> THE TASK
Would you transcribe all of the data exactly, down to the last character?
Top of DATA EXCERPTS
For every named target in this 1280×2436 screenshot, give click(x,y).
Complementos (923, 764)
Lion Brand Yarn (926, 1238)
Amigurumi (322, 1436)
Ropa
Bottom of DATA EXCERPTS
> WORKED SOLUTION
For every named target in this 1280×2436 screenshot, give click(x,y).
Complementos (923, 764)
Lion Brand Yarn (926, 1238)
Amigurumi (322, 1436)
Ropa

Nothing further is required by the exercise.